Yılmaz, tasarruf sahipleri ile kaynak kullanmak isteyen kesimler arasında aracılık yapan finans sektörü ne kadar iyi ve güçlü işlerse ekonomik aktivite açısından bir kazanç olduğuna işaret ederek, tasarrufların artırılması ve doğru alanlara yönlendirilmesinin son derece kritik olduğunu söyledi.
Türkiye finans sektörünün son 20 yılda büyük bir gelişim gösterdiğine dikkati çeken Yılmaz, bu sektöre yönelik düzenlemelerin gelişmiş ülkelerle oldukça paralel bir şekilde yürüdüğünü kaydetti.
'En önemli beklentilerimizden biri tasarruf oranlarımızın arttırılması'
Yılmaz, finans sektörünün birçok alanda ciddi potansiyele sahip olduğunu belirterek, şöyle devam etti:
- "OVP çerçevesinde en önemli beklentilerimizden bir tanesi tasarruf oranlarımızın arttırılması, cari açık dediğimiz mesele de büyük oranda bununla ilgili. Bir ülkedeki toplam yatırımları, toplam tasarrufunuzla finanse edemiyorsanız dış finansmana ihtiyacınız oluşuyor. Dış finansman dediğimiz de bir anlamda cari açığa tekabül ediyor. Dolayısıyla kalkınmakta olan bir ülke olarak yatırımları düşürmeyi değil tasarrufları artırmayı hedeflemek durumdayız. Dengeyi sağlarken esas yapmamız gereken, gelişmek, sosyal refahı artırmak zorunda olan bir ülke olarak yatırımları düşürmek değil, tasarrufları artırmak ve yatırımları sağlıklı tasarruflarla, kaynaklarla desteklemektir. Dolayısıyla OVP çerçevesinde cari açığı aşağıya düşürerek, sürdürülebilir bir büyüme perspektifini güçlendirmek bakımından finans sektöründe tasarruf oranlarını artırmak bizim için çok çok kıymetli."

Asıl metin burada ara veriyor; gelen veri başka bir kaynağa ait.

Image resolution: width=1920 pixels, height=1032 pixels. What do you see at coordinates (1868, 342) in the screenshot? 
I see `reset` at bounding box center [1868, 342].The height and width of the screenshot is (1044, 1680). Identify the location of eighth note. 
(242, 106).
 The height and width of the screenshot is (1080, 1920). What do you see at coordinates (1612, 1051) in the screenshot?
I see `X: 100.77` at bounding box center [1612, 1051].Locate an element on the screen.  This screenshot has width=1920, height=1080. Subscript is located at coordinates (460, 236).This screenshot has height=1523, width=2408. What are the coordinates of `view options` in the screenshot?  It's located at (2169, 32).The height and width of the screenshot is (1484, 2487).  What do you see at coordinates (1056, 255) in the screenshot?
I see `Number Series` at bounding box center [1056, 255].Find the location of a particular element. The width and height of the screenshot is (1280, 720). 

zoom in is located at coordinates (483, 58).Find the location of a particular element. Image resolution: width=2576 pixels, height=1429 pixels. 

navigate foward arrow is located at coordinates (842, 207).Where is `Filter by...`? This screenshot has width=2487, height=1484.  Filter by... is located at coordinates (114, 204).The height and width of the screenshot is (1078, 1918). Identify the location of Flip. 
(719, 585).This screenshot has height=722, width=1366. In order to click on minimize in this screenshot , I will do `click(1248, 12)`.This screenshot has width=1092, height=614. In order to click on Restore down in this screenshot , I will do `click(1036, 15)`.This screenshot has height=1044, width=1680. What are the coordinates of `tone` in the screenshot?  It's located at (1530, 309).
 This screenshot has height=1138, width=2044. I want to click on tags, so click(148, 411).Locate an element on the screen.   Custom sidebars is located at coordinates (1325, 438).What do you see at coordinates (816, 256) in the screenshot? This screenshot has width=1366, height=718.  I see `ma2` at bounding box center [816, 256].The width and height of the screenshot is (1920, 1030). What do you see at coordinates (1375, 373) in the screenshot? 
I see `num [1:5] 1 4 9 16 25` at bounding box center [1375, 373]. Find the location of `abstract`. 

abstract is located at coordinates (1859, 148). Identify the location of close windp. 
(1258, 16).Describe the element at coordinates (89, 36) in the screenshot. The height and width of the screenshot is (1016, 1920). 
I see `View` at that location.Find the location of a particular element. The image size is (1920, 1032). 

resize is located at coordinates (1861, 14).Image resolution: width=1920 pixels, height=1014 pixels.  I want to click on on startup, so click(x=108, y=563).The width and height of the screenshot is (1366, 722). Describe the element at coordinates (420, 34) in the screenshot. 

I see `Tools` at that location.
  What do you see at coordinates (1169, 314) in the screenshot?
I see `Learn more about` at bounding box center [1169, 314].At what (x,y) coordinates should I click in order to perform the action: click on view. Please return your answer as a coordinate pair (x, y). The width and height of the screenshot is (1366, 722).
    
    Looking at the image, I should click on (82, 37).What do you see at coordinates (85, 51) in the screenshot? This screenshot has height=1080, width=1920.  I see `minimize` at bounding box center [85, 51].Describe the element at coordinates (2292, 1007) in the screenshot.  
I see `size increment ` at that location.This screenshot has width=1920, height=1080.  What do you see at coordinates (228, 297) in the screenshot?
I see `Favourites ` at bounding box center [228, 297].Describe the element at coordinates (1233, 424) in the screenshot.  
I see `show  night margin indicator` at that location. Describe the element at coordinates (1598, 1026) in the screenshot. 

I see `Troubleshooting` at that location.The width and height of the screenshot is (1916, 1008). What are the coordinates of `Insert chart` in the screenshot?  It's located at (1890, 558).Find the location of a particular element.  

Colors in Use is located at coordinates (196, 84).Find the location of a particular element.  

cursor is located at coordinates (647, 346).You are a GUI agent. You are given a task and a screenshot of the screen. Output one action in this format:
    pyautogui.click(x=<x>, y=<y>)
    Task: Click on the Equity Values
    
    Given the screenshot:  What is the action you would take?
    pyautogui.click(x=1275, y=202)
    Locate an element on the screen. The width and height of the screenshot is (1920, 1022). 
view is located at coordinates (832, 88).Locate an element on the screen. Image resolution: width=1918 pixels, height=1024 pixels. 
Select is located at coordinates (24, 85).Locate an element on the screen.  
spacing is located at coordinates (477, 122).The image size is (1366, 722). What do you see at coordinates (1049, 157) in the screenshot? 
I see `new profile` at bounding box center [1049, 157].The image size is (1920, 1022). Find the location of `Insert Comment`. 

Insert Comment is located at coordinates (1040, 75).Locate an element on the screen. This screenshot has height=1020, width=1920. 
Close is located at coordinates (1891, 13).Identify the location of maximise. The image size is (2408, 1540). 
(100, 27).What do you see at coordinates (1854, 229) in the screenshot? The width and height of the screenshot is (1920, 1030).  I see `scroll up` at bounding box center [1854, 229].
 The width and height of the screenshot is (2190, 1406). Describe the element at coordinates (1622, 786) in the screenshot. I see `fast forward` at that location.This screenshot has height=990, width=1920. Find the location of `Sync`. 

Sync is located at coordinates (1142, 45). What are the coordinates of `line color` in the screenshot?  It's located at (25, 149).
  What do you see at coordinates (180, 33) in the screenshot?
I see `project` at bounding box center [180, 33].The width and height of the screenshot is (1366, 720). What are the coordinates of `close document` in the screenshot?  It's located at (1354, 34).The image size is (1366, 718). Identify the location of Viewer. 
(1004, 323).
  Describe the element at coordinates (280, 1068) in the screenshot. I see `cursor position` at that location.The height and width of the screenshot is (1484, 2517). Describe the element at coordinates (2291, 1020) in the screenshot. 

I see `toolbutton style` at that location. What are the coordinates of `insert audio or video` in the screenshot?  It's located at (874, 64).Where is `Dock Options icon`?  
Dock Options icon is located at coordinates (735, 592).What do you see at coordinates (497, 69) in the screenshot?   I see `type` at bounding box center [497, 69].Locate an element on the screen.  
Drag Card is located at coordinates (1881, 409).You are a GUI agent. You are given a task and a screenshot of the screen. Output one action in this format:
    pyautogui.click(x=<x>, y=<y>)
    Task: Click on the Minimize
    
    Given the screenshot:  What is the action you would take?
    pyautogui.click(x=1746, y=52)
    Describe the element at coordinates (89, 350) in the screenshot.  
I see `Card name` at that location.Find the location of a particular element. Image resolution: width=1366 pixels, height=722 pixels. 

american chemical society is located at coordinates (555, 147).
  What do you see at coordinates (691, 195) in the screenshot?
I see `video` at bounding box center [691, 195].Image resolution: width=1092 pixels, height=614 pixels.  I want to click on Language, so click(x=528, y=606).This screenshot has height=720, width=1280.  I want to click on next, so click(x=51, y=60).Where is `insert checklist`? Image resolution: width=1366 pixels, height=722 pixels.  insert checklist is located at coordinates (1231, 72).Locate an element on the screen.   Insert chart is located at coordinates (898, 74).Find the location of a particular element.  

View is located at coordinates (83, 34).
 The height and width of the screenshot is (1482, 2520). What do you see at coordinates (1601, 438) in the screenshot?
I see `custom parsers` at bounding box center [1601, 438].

'Yapısal reformlar da çok kıymetli'
Esas olanın finansal çeşitliliği sağlamak ve finansal piyasaları geliştirmek olduğunu belirten Yılmaz, İFM'nin dünyadan daha fazla sermayeyi cezbeden bölgesel ve küresel düzeyde bir finans cazibe merkezi olmasını hedeflediklerini anlattı.
Toplantı sonrası konuşan Yılmaz'ın açıklamalarından öne çıkanlar şöyle:
Merkez Bankamızın attıkları adımları desteklediklerini ve daha fazlasını beklediklerini ifade ettiler. CDS priminde düşüşten duyulan memnuniyeti dile getirdiler. 700'lerden 400'lere kadar düştü. Bu düşüş finans sisteminin uluslararası kaynaklara erişimini kolaylaştırıcı maliyetleri düşürücü etki yaratıyor.
Orta vadeli programa da güçlü şeklide destek vermeye hazır olduklarını paylaştılar. Orta vadeli program eylül ayının ilk yarısında paylaşılmış olacak. Öngörülebilirliğin arttığı bir ortama geçiş olacak. Son dönemde Körfez bölgesinde yapılan çalışmalar da gündeme geldi. AB ile daha pozitif gündem oluşmasına vurgular yapıldı.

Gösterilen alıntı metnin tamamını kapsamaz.